# Uber email about ATO



## Hugh G (Sep 22, 2016)

Dear Hugh,

The Australian Taxation Office (ATO) has issued an official notice requiring information from Uber about its driver-partners. We are writing to advise you that this request includes details about your driver-partner account and any payments you received in the 2015/16 and 2016/17 financial years up to 31 March 2017. Please note that the ATO has signalled it is likely to continue to require information on a quarterly basis going forward.

In accordance with the notice, as legally required and as permitted under the Driver Privacy Statement (Non-U.S.), we will be providing the ATO with the following information about your driver-partner account during those periods:


Birth date
Contact details (mobile phone number and email address)
Bank account number and BSB (currently on file)
Australian Business Number (if currently on file)
Vehicle details (vehicle registration, make, model and year)
Date commenced as Uber driver-partner
Date ceased as Uber driver-partner (if applicable)
Date of last trip made
Value and date of all payments received for the 2015/2016 and 2016/2017 financial years (up to 31 March 2017).

For your information, details of the payments you received in these periods are available on the partner dashboard - just head to partners.uber.com.

For further information regarding the ATO and its data matching programs, you can visit its website here . You can also contact them by phone on 13 72 26. The ATO's view on ride-sharing and tax can also be found by visiting its website here.

Sincerely,

Uber


----------



## penguine (Apr 16, 2017)

Did you file your tax returns for mentioned years?
Did you pay GST and income tax on uber income?


----------



## Hugh G (Sep 22, 2016)

penguine said:


> Did you file your tax returns for mentioned years?
> Did you pay GST and income tax on uber income?


YES I HAVE BECAUSE I HAVE WORKED IN I.T. AND HAVE A "DATA MATCHING" SYSTEM FOR A CLIENT WITH OVER 3.5 MILLION RECORDS !

I RUN IT OFF A $1,000 DESKTOP COMPUTER AND THEY CAN GET RESULTS IN SECONDS.

Variations of this thread from other drivers have appeared on forum in last 10 minutes


----------



## Instyle (Oct 18, 2014)

I don't think it's aim at any one driver, but all drivers having had anything to do with Uber.

Finally the ATO get serious!
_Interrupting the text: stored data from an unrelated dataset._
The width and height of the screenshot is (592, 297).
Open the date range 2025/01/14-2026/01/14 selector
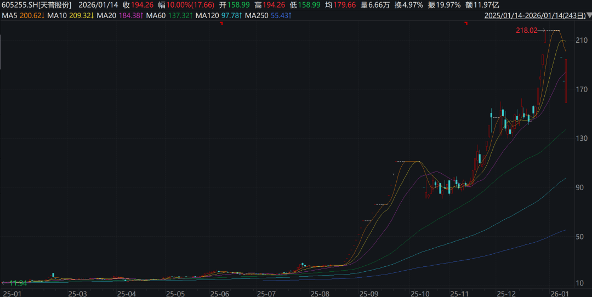click(x=537, y=15)
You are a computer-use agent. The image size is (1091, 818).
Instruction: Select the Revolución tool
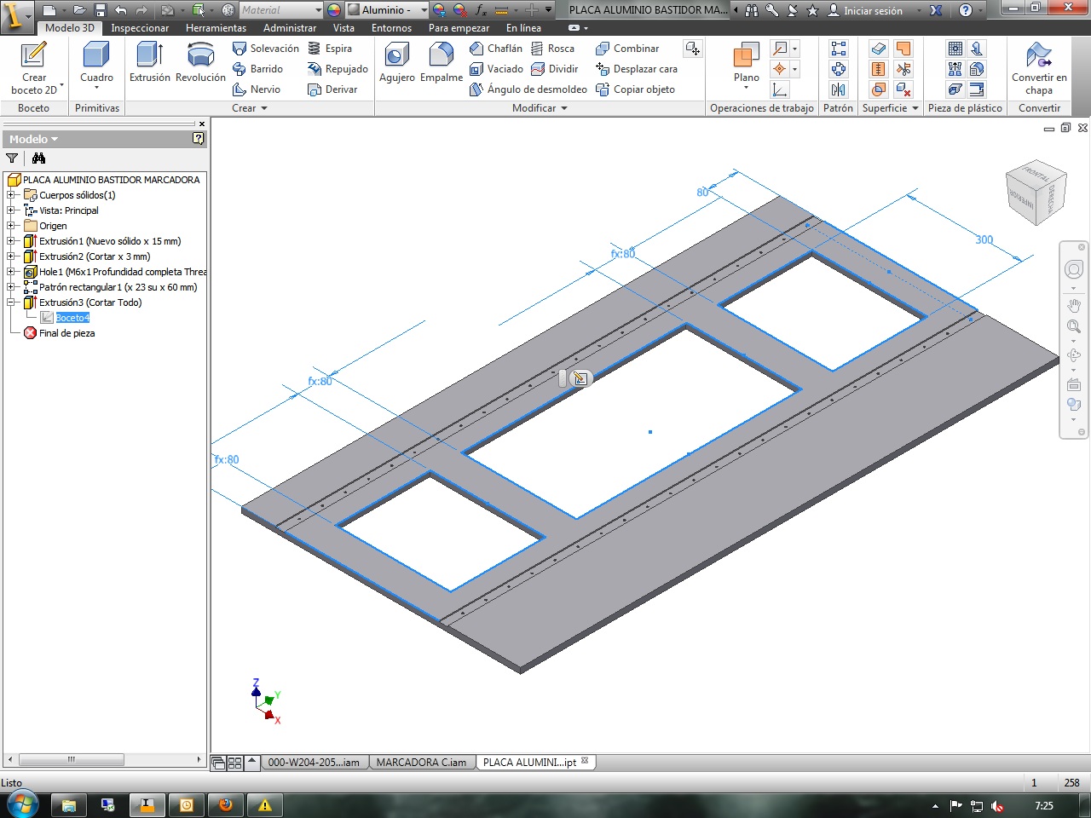pyautogui.click(x=200, y=62)
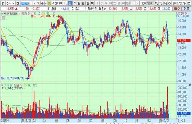Select the minute (분) chart tab
Image resolution: width=192 pixels, height=124 pixels.
pyautogui.click(x=88, y=4)
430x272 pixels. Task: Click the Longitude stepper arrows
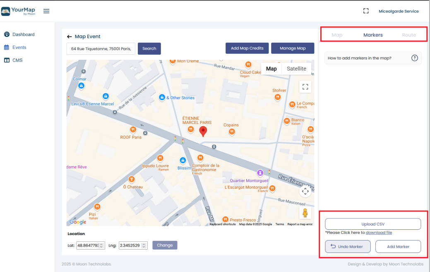pos(144,245)
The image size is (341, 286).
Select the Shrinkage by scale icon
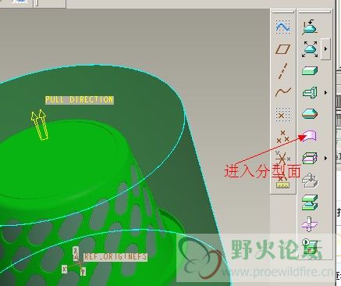click(310, 48)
There is no hiding now


----------



## MochiMochi (May 16, 2017)

Hi,

I received the exact same e-mail and I am very confused on how taxes work. 
I can't find any info online that match my situation but I am sure many other people are doing the same.
I am on a working holiday and I started doing UberEats (on a bicycle) during the last week of March 2017, do you know if I need to do anything?
I am leaving Australia next June. Do I have to pay taxes on my 2 months of working for UberEats? 

Thank you!


----------



## SydneyUber Chick (Feb 12, 2017)

MochiMochi said:


> Hi,
> 
> I received the exact same e-mail and I am very confused on how taxes work.
> I can't find any info online that match my situation but I am sure many other people are doing the same.
> ...


Yes you have to pay tax on your income from UberEats. If you are only doing UberEats and earn less than 75000 then you dont have to pay GST. More information can be found here: https://www.ato.gov.au/individuals/...s/coming-to-australia/working-holiday-makers/

Since Uber doesnt take income tax out of what they pay you, you will have a bill that you need to pay based on your income


----------



## weekendnightdriver (Sep 5, 2016)

MochiMochi said:


> Hi,
> 
> I received the exact same e-mail and I am very confused on how taxes work.
> I can't find any info online that match my situation but I am sure many other people are doing the same.
> ...


UberEats is not transportation service.
You don't need to register for GST unless you make $75,000/year from it, which is definitely impossible.
Just pay for income tax from UberEats before you leave.


----------